Under the new plan, employers can voluntarily supply drug test information on their prospective workers to the state. Those who fail the test or refuse to take it as part of their employment offer could then be denied unemployment insurance benefits unless they choose to undergo taxpayer-funded treatment.
The Walker administration is reportedly considering a similar program for those applying to receive food stamps, the Milwaukee Wisconsin Journal Sentinel reports. It is currently being considered in federal court.
"This new rule brings us one step closer to moving Wisconsinites from government dependence to true independence," Walker said, according to Fox News.
"We frequently hear from employers that they have good paying jobs, but they need their workers to be drug-free. This rule is a common-sense reform which strengthens our workforce by helping people find and keep a family supporting job."
The new rule will go into effect during the week fo May 9.
Many have criticized the new policy, citing statistics that show similar legislation in the past has been costly and relatively unsuccessful.
Data from seven states with similar policies already in effect -- Arizona, Kansas, Mississippi, Missouri, Oklahoma, Tennessee and Utah -- reveal that the rate of positive test results was well below the drug use rate for the U.S. population as a whole, ThinkProgress reports.

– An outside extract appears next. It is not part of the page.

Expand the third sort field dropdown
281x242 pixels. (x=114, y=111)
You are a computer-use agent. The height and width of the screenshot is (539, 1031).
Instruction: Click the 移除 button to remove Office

Some states revealed no positive test results at all -- yet the states have collectively spent almost $1 million on these efforts and plan to spend millions more.
"The main impact of it is first … to spend TANF money that could go into other things," Elizabeth Lower-Basch, policy coordinator and director of income and work supports at CLASP, a non-profit focused on policy for low-income individuals, told ThinkProgress.
"The money could certainly be spent on other things if it wasn’t going to drug testing," she added. "Even if it’s a state where it can’t go to into childcare or cash assistance, it probably comes out of their administration pot, so that’s caseworkers and things like that."
Lower-Basch noted that rather than helping individuals get off drugs, these policies may actually stigmatize them further and prevent them from seeking help.
“If people are afraid they’ll lose their benefits if they admit to using drugs, it makes it hard for them to say, ‘Hey, actually I have this issue,'” she explained.